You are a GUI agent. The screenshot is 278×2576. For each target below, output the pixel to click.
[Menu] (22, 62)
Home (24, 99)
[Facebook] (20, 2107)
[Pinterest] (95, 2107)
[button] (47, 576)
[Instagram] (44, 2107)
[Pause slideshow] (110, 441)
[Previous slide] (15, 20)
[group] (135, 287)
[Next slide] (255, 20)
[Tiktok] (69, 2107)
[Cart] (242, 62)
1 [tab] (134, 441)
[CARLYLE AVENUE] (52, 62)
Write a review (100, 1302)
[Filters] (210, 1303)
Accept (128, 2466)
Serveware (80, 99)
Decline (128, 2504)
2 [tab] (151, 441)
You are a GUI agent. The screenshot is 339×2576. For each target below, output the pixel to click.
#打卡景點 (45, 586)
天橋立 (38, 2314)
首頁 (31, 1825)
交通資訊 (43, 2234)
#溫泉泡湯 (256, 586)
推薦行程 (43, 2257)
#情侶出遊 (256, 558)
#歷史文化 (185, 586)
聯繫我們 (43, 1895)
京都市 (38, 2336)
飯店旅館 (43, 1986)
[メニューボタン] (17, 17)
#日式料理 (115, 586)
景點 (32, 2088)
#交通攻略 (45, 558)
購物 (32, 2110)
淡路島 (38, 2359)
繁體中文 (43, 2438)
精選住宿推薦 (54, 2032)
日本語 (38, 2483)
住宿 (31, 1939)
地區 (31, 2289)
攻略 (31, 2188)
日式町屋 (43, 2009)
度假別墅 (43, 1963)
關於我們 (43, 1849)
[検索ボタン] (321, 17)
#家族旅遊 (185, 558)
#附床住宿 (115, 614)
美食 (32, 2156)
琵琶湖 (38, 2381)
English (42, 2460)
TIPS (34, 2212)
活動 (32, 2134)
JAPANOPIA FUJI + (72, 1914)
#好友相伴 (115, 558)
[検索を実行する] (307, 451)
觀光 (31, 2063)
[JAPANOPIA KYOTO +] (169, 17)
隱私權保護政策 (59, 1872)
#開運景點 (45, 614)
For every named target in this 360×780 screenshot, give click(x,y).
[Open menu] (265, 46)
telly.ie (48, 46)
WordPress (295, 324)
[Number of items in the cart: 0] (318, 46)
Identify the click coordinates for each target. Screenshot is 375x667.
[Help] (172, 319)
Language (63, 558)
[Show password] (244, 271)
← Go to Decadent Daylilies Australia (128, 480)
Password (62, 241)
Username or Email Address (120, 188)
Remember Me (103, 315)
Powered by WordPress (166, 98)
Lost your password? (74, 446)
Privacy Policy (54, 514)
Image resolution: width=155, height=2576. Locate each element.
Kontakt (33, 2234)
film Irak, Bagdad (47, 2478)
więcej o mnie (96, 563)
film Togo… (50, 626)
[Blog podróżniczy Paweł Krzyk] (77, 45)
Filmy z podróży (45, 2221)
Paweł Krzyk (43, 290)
- - -
The records above are to be set down again exactly as written.

You are a GUI agent. The screenshot is 278×2576. For each target below, output the pixel to click.
[Menu] (22, 62)
Home (24, 99)
[Facebook] (20, 2107)
[Pinterest] (95, 2107)
[button] (47, 576)
[Instagram] (44, 2107)
[Pause slideshow] (110, 441)
[Previous slide] (15, 20)
[group] (135, 287)
[Next slide] (255, 20)
[Tiktok] (69, 2107)
[Cart] (242, 62)
1 [tab] (134, 441)
[CARLYLE AVENUE] (52, 62)
Write a review (100, 1302)
[Filters] (210, 1303)
Accept (128, 2466)
Serveware (80, 99)
Decline (128, 2504)
2 [tab] (151, 441)
You are a GUI agent. The screenshot is 339×2576. For each target below, output the pixel to click.
#打卡景點 (45, 586)
天橋立 (38, 2314)
首頁 (31, 1825)
交通資訊 (43, 2234)
#溫泉泡湯 (256, 586)
推薦行程 (43, 2257)
#情侶出遊 (256, 558)
#歷史文化 (185, 586)
聯繫我們 (43, 1895)
京都市 (38, 2336)
飯店旅館 (43, 1986)
[メニューボタン] (17, 17)
#日式料理 (115, 586)
景點 (32, 2088)
#交通攻略 (45, 558)
購物 (32, 2110)
淡路島 (38, 2359)
繁體中文 (43, 2438)
精選住宿推薦 (54, 2032)
日本語 (38, 2483)
住宿 (31, 1939)
地區 (31, 2289)
攻略 (31, 2188)
日式町屋 (43, 2009)
度假別墅 (43, 1963)
關於我們 (43, 1849)
[検索ボタン] (321, 17)
#家族旅遊 (185, 558)
#附床住宿 (115, 614)
美食 (32, 2156)
琵琶湖 (38, 2381)
English (42, 2460)
TIPS (34, 2212)
活動 (32, 2134)
JAPANOPIA FUJI + (72, 1914)
#好友相伴 (115, 558)
[検索を実行する] (307, 451)
觀光 (31, 2063)
[JAPANOPIA KYOTO +] (169, 17)
隱私權保護政策 (59, 1872)
#開運景點 (45, 614)
For every named target in this 360×780 screenshot, give click(x,y).
[Open menu] (265, 46)
telly.ie (48, 46)
WordPress (295, 324)
[Number of items in the cart: 0] (318, 46)
Identify the click coordinates for each target. Screenshot is 375x667.
[Help] (172, 319)
Language (63, 558)
[Show password] (244, 271)
← Go to Decadent Daylilies Australia (128, 480)
Password (62, 241)
Username or Email Address (120, 188)
Remember Me (103, 315)
Powered by WordPress (166, 98)
Lost your password? (74, 446)
Privacy Policy (54, 514)
Image resolution: width=155, height=2576. Locate each element.
Kontakt (33, 2234)
film Irak, Bagdad (47, 2478)
więcej o mnie (96, 563)
film Togo… (50, 626)
[Blog podróżniczy Paweł Krzyk] (77, 45)
Filmy z podróży (45, 2221)
Paweł Krzyk (43, 290)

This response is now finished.